Different metastatic potentials of ras- and src-transformed BALB/c 3T3 A31 variant cells.

The metastatic phenotype of tumor cells is thought to be induced by an aberrant signaling cascade or cascades that are different from those required for tumorigenicity. Oncogene-transfected cells with different tumorigenicities and metastatic potentials have been used to identify such pathways and responsible molecules. However, oncogenes that can induce tumorigenicity in recipient cells also frequently induce the metastatic phenotype at the same time. The difficulty in obtaining cell lines that are tumorigenic but not metastatic has hampered such studies. In this report, we transfected the activated c-Ha-ras oncogene into BALB/c 3T3 A31 variant cells and found that the transfectants were tumorigenic but they did not form metastatic lung modules in the experimental metastasis assay.
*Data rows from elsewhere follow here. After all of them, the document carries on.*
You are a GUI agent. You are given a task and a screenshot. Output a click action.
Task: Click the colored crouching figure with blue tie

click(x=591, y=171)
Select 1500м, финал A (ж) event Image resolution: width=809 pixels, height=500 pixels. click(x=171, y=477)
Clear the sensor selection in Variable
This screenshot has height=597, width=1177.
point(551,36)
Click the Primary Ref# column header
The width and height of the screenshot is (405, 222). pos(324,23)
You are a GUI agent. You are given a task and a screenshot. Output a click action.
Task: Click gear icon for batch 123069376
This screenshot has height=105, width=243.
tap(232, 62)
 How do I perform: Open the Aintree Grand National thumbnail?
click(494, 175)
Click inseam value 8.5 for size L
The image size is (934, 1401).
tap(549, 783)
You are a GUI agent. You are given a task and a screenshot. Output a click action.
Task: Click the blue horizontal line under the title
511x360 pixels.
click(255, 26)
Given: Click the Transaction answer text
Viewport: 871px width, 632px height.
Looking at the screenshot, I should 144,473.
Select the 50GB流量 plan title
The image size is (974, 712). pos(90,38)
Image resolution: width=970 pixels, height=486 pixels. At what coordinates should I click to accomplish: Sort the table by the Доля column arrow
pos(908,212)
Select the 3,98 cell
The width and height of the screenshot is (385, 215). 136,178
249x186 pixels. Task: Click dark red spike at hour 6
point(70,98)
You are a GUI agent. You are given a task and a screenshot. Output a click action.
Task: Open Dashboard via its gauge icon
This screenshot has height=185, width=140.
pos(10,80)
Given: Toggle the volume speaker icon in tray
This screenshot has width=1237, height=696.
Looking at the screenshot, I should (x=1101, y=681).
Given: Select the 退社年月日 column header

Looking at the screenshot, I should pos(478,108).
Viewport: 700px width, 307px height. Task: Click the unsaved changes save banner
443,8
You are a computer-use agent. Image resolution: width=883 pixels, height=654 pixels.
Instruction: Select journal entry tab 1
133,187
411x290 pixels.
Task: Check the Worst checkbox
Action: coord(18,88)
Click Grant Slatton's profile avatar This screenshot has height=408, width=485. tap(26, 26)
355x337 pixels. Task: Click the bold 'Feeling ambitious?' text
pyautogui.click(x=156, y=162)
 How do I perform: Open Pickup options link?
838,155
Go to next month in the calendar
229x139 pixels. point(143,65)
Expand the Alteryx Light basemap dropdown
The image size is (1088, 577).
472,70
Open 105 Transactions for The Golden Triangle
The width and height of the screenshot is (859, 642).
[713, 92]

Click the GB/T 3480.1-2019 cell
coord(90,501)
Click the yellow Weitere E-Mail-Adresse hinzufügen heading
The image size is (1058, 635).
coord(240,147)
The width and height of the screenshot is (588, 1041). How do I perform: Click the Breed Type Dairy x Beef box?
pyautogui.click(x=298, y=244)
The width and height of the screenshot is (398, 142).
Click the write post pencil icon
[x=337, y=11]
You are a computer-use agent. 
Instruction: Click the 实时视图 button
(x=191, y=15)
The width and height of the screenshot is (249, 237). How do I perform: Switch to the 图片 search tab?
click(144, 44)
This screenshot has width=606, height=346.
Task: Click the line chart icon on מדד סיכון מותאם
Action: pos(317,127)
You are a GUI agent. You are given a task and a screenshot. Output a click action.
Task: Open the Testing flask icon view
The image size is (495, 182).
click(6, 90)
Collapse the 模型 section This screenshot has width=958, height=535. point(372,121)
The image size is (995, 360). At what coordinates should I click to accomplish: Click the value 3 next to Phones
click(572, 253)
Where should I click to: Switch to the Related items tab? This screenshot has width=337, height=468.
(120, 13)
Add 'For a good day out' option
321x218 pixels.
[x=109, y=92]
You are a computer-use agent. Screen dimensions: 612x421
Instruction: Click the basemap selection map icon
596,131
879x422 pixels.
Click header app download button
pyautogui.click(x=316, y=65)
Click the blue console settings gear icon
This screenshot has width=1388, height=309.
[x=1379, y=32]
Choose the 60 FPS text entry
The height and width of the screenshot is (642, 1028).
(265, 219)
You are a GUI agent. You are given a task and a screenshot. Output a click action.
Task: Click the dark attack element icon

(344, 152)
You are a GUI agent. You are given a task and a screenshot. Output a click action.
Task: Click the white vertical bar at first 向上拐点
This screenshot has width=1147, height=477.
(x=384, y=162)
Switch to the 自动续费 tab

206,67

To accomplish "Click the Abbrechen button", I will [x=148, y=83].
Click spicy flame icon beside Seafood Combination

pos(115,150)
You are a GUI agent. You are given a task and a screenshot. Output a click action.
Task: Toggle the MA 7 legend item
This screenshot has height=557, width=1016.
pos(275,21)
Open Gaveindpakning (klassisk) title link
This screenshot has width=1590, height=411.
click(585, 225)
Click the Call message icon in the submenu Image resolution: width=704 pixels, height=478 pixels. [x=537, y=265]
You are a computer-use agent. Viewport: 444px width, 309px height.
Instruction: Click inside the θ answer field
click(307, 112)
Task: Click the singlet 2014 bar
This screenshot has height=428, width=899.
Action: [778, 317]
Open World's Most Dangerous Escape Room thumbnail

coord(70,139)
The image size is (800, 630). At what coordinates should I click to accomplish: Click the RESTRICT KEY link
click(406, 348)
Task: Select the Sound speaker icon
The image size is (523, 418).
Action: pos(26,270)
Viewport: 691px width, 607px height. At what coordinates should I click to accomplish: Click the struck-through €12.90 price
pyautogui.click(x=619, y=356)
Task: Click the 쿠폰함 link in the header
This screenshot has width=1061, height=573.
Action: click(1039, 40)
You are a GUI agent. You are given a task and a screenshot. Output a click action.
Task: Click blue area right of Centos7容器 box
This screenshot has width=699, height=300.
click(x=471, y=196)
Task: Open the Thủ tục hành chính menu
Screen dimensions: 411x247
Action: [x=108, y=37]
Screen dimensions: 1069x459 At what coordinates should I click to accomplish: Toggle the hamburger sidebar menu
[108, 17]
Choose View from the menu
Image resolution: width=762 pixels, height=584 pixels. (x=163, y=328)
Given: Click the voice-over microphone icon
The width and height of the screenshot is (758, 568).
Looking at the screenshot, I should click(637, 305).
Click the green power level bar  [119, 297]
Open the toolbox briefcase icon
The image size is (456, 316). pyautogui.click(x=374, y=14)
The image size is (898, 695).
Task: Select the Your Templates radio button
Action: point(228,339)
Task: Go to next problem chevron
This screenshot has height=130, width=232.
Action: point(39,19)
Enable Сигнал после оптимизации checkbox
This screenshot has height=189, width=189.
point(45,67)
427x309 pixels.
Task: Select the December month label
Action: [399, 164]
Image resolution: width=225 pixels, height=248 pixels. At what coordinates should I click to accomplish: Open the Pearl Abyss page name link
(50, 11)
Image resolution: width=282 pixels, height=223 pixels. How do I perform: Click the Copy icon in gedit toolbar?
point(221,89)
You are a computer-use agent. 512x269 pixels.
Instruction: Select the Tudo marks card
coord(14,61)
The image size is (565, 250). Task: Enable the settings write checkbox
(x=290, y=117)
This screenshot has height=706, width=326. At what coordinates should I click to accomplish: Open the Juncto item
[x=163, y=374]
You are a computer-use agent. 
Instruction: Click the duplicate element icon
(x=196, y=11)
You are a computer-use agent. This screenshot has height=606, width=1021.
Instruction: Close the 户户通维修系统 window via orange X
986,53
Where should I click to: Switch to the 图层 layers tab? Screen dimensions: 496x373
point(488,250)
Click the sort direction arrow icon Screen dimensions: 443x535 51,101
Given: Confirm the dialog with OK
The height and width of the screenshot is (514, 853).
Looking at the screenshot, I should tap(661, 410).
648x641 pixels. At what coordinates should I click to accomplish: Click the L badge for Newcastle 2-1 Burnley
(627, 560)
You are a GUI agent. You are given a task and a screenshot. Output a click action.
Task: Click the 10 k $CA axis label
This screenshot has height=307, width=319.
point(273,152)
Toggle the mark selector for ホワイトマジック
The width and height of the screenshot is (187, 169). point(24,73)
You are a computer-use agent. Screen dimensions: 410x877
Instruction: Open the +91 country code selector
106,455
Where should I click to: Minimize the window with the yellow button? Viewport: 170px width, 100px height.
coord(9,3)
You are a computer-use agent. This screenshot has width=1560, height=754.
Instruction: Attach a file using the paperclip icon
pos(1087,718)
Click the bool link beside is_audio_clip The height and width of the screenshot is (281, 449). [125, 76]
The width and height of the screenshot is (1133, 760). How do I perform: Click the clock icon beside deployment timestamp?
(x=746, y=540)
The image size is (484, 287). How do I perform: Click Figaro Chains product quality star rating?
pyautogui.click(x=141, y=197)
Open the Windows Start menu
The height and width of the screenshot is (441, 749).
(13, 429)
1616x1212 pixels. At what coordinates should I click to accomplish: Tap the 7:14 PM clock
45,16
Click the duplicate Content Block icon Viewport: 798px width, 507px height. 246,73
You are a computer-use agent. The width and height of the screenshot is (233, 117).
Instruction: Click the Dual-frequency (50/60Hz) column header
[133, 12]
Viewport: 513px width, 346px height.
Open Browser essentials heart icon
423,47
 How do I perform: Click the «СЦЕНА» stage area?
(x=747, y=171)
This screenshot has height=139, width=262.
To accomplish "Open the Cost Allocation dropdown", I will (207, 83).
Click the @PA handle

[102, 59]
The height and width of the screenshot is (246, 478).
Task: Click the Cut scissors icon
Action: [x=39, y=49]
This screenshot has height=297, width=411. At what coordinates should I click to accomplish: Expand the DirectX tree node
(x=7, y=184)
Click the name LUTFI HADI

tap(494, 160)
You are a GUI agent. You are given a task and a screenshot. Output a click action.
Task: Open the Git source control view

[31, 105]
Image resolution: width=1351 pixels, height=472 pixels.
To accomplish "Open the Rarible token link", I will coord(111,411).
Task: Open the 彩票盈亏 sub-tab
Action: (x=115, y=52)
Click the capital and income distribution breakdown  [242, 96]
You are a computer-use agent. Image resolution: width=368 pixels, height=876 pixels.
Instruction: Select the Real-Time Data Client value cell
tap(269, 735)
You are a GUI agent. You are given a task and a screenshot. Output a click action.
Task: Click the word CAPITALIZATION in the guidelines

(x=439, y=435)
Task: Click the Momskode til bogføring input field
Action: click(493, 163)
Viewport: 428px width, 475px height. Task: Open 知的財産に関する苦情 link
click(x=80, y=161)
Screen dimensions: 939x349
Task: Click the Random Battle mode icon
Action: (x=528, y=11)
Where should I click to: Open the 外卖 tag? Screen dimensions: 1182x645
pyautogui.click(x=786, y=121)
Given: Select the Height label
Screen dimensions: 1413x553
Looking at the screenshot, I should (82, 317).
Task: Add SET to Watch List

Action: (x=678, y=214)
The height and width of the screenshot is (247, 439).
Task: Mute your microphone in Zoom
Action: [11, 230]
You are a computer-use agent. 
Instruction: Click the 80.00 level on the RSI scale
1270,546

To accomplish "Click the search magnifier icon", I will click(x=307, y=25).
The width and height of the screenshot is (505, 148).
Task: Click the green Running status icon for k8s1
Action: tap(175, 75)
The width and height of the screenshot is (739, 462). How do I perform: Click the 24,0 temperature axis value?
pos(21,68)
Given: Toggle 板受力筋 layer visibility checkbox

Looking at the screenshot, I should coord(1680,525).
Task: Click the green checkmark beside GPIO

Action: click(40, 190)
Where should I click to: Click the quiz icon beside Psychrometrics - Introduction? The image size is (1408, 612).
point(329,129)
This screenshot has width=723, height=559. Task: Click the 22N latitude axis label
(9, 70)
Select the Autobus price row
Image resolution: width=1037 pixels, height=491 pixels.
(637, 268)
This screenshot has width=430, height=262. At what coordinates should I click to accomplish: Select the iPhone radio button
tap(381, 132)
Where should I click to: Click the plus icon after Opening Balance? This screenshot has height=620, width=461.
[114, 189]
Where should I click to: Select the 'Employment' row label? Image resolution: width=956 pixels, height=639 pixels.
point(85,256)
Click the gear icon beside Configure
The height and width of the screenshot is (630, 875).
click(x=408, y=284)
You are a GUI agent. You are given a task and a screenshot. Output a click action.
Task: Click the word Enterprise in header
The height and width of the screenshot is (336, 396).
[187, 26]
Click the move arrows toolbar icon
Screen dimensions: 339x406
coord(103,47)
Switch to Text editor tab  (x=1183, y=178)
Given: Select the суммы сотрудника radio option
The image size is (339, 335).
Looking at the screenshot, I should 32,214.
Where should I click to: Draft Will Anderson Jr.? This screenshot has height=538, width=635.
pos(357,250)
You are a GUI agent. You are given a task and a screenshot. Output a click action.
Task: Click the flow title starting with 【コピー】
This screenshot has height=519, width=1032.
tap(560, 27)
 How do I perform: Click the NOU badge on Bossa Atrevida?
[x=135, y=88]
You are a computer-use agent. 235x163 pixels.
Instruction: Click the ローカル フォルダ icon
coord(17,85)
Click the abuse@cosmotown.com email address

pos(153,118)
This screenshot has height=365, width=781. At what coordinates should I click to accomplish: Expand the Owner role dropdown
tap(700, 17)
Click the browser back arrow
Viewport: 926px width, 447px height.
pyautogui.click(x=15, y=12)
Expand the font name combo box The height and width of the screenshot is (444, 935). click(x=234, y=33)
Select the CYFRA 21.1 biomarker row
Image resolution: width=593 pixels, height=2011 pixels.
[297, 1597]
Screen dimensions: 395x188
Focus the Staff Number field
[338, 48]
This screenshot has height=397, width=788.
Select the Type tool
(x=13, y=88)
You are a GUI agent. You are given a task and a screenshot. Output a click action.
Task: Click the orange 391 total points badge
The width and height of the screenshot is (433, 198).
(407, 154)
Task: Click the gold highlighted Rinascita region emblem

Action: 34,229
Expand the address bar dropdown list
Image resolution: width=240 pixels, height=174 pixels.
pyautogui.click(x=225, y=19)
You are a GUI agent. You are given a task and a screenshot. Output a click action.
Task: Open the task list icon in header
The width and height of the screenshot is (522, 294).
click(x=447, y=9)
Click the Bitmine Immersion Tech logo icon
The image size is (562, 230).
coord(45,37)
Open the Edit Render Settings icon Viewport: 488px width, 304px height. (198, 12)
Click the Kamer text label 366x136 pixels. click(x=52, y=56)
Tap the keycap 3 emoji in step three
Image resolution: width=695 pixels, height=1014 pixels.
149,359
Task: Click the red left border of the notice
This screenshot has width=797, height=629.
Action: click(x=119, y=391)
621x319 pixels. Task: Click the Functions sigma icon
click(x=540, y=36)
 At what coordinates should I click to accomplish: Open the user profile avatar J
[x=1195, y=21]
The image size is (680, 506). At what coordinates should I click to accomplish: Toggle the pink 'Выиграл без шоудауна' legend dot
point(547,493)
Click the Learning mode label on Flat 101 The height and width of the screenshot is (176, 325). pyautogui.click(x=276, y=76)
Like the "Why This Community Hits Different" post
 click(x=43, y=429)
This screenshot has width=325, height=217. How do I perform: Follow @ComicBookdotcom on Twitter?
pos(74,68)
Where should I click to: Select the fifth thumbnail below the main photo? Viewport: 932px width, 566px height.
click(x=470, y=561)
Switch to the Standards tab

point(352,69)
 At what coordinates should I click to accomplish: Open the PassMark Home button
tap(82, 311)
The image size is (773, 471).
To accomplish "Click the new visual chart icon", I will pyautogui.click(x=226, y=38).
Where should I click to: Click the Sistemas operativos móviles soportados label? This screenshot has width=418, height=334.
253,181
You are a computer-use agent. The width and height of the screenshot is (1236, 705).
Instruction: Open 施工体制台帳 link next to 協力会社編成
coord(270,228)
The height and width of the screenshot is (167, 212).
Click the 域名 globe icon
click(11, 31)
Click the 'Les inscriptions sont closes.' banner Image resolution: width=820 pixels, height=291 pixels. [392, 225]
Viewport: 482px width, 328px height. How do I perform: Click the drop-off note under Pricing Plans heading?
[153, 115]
The phenotype was very stable and was maintained during cultivation. On the other hand, the metastatic potentials of either the transfected cells or the original variant cells could be induced by transfection of the v-src oncogene. The src transfectants formed extensive nodules in lung when injected into the tail veins of congeneric mice. The cell motility of the metastatic src transfectants on Matrigel-coated dishes was greater than that of the ras transfectants. The src transfectants were also invasive in Matrigel when analyzed on a filter. These variant cells transformed by the ras and src oncogenes will be a useful system for identifying the signaling cascades responsible for the metastatic potential of tumors.